Not so much a "dog eat dog" kind of thing for me as my job is good and secure....the layoff thing is not really an issue for me. The BIG issue for me when it comes to letting a guy like that go is simple.....looking out for the contractors interests. If the guy is just no damn good then he is no damn good and NO contractor should be getting stuck with guys who can't cut it in the real world. If the contractor doesn't make money...he closes the doors and we lose our jobs.

Back to the original topic though....it is a tad bit unreasonable to say a guy "must" have a conduit bending course in order to bid on a job. If the guy is bidding on commercial work it should be expected that he would know basic conduit bending skills. 

Having said that though.....I've gotten so called "pipe guys" sent to me and they weren't good enough to carry our benders in the door.


----------



## chicken steve (Mar 22, 2011)

You exist in the_ false_ security of a union microcosm, which can not displace itself from the market Rollie.
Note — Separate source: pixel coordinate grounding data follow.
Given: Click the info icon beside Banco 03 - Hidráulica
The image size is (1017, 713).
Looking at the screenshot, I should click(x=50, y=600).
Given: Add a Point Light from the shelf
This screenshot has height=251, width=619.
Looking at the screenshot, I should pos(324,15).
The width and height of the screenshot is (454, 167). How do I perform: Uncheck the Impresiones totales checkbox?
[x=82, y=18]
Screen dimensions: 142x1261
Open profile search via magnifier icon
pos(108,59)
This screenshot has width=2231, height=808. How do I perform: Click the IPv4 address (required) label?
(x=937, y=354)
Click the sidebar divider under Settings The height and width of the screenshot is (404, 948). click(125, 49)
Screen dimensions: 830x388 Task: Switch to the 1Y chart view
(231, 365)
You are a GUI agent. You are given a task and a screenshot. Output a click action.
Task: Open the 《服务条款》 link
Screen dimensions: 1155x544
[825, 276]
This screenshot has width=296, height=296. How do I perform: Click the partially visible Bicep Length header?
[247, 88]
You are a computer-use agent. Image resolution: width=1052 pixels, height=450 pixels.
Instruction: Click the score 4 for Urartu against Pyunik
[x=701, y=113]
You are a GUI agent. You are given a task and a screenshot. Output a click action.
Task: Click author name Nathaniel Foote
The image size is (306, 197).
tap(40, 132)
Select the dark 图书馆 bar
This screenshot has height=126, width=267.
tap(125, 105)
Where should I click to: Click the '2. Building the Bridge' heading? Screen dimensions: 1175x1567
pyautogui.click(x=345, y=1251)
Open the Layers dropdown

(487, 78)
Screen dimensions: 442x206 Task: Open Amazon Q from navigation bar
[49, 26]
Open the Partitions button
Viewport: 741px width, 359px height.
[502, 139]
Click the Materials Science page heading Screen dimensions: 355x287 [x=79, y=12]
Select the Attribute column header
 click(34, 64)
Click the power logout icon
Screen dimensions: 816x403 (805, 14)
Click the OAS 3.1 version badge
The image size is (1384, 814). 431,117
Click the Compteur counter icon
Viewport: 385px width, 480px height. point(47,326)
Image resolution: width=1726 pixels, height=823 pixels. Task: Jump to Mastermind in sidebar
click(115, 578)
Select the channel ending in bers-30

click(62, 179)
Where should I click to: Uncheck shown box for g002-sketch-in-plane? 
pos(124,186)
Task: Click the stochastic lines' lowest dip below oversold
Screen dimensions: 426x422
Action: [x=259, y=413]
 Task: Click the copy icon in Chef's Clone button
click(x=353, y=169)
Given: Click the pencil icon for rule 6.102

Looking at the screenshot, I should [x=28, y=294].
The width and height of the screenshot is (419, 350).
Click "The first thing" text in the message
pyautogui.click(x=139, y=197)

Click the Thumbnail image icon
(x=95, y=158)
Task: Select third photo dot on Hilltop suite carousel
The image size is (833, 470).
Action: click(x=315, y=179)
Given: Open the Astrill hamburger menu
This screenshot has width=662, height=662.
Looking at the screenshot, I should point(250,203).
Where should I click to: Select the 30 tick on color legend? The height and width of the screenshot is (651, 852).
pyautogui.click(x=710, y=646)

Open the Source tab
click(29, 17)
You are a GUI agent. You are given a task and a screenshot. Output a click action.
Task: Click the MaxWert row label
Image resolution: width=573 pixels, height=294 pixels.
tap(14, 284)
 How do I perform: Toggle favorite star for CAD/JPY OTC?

The market has no mercy, takes no prisoners & has no allegiance you see 

This is evident in the OP's insistence of particulars that you claim _yourself_ as extraneous

That they've found a way to _'thin the herd'_ is typical , that you have trouble accepting it reeks of epitaph....

~CS~


----------



## Rollie73 (Sep 19, 2010)

Oh no Chicken.....I have no trouble accepting the 'thining of the herd' as it were. I whole heartedly condone it in fact. 
If you are unable or unwilling to do the job, you don't deserve the job and should be "thinned" out......be it union or non-union:thumbsup:


----------



## chadw (Jan 10, 2012)

Stated goal of the ibew, to organize all workers in the electrical industry....yet you see it everywhere their rules and methods do not match one of their top goals, is that hypocritical? Idk but still ibew is a great thing


----------



## Rollie73 (Sep 19, 2010)

chadw said:


> Stated goal of the ibew, to organize all workers in the electrical industry....yet you see it everywhere their rules and methods do not match one of their top goals, is that hypocritical? Idk but still ibew is a great thing


I agree completely with the IBEW being a good to great thing. I love working as a unionized electrician but I have no disillusions about some of the methods and rules that are used on a daily basis. If we want to remain a great thing and continue to grow and prosper while striving toward that number one goal....... then some things certainly have to change and by sending a brother home and NOT allowing him to get training he needs to bid on a job.... sorry...wrong.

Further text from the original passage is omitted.